[Study material — start]

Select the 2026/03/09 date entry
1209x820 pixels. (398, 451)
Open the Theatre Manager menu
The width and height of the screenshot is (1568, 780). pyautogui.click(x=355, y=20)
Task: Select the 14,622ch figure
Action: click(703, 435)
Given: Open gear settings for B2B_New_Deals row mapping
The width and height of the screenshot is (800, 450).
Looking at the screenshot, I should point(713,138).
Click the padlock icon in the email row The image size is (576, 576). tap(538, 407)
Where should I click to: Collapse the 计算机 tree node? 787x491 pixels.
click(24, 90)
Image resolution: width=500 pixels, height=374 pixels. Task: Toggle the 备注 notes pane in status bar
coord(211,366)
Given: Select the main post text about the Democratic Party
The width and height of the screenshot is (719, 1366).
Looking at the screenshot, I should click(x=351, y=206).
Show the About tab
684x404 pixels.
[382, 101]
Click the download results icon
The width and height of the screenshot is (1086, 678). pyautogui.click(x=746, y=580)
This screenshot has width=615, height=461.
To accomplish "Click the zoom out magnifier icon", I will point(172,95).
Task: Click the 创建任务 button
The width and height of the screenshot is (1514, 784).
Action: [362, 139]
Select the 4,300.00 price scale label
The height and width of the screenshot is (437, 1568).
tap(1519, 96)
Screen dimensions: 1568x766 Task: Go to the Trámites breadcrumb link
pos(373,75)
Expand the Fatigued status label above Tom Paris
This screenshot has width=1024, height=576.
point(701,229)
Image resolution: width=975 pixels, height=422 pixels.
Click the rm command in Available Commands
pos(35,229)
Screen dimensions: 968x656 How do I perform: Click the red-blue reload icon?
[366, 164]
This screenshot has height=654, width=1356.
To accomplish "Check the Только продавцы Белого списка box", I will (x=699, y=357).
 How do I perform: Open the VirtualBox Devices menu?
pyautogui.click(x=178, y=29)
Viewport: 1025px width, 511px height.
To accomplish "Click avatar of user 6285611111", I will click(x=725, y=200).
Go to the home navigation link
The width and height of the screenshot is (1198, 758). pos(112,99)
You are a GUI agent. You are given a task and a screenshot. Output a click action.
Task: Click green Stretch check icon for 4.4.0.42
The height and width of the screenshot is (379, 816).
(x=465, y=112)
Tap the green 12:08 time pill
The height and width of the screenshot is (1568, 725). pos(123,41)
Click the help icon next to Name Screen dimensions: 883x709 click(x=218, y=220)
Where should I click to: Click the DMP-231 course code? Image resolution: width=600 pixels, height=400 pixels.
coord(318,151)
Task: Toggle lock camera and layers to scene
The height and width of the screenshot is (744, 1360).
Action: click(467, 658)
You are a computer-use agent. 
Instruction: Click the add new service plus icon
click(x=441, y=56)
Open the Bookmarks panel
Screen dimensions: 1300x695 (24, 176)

[Study material — finish]

- [Your goal]
Locate all lines in the listing above with the word "agent" and copy them.

- [Solution to the problem]
You are a GUI agent. You are given a task and a screenshot. Output a click action.
You are a computer-use agent. 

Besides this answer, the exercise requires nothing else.